Available records below:

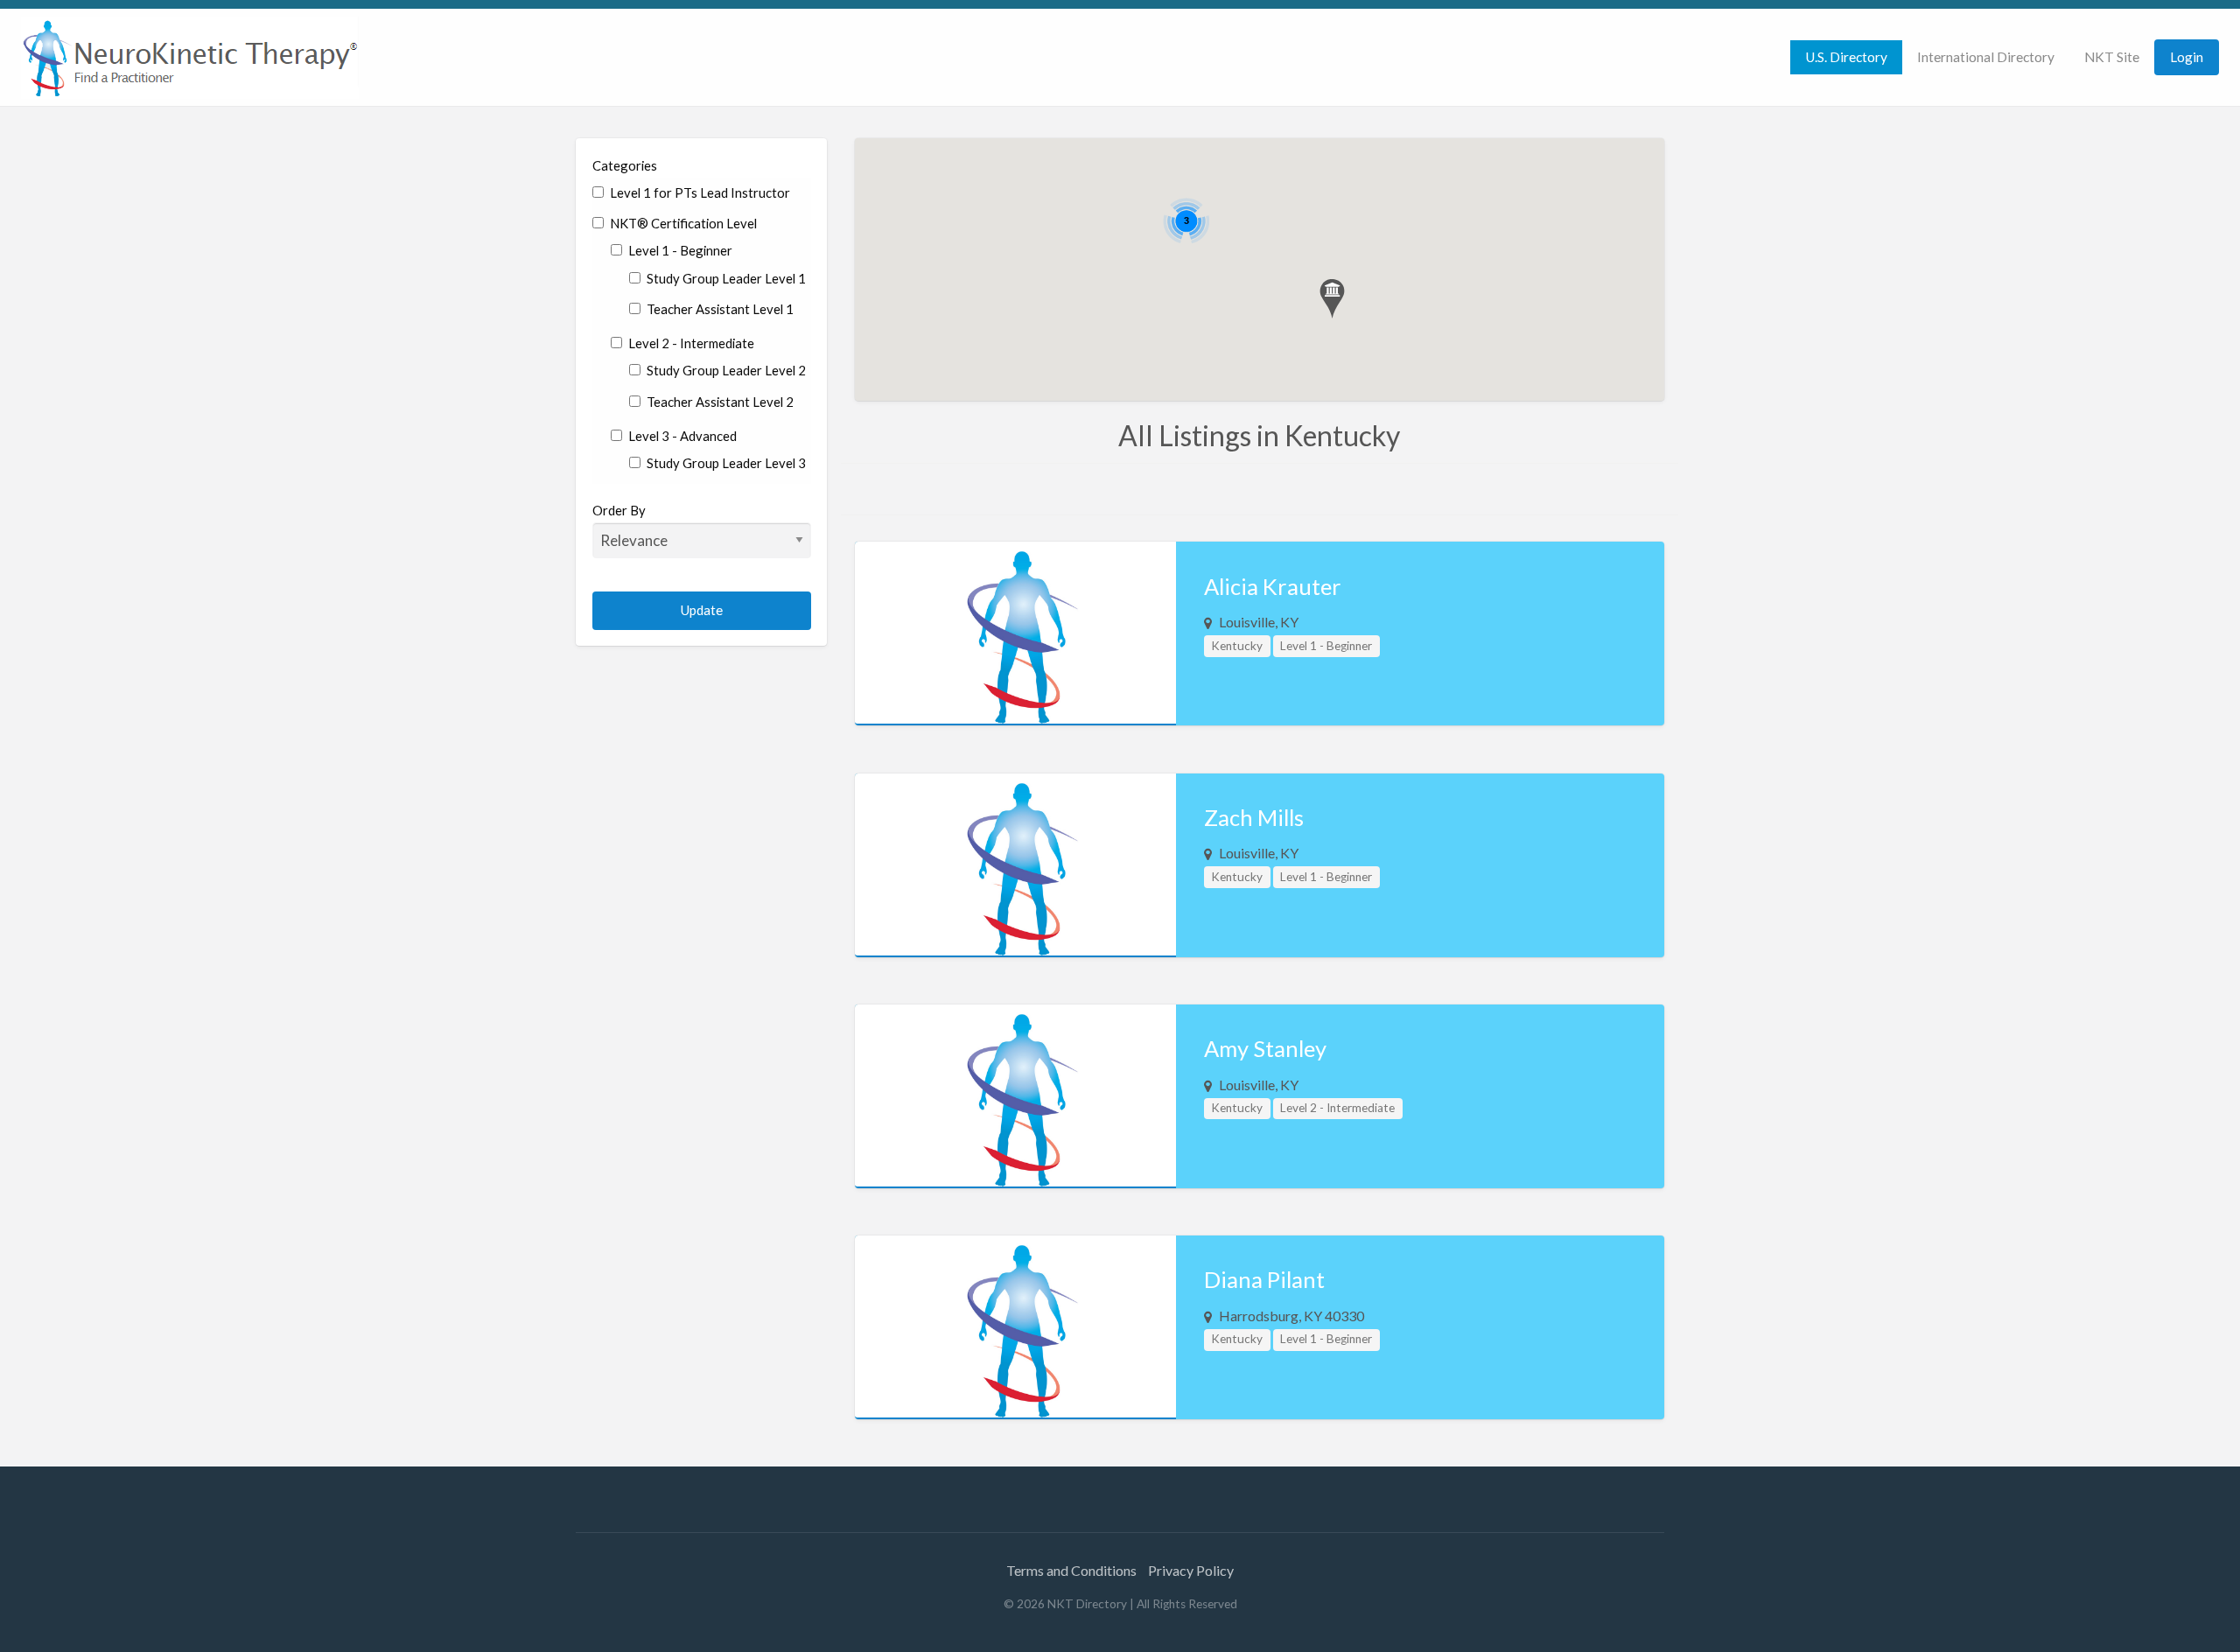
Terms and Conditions (1071, 1570)
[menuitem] (1846, 57)
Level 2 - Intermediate (690, 343)
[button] (1332, 298)
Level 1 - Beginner (679, 250)
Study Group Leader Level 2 (725, 370)
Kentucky (1237, 646)
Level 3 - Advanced (681, 436)
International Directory (1985, 57)
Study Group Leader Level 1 (725, 278)
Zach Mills (1254, 817)
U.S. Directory (1846, 57)
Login (2186, 57)
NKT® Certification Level (682, 223)
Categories (624, 165)
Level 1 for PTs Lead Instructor (698, 192)
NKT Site (2111, 57)
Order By (619, 510)
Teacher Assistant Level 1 (719, 309)
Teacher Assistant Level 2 (719, 402)
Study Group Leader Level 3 (725, 463)
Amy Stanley (1265, 1048)
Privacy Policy (1191, 1570)
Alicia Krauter (1272, 586)
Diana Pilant (1264, 1279)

End of Available records.

*Exercise requirements:* Print the data exactly, from its first line to the line containing "Categories (624, 165)", both included. Omit the pictures.

*Result:*
Terms and Conditions (1071, 1570)
[menuitem] (1846, 57)
Level 2 - Intermediate (690, 343)
[button] (1332, 298)
Level 1 - Beginner (679, 250)
Study Group Leader Level 2 (725, 370)
Kentucky (1237, 646)
Level 3 - Advanced (681, 436)
International Directory (1985, 57)
Study Group Leader Level 1 (725, 278)
Zach Mills (1254, 817)
U.S. Directory (1846, 57)
Login (2186, 57)
NKT® Certification Level (682, 223)
Categories (624, 165)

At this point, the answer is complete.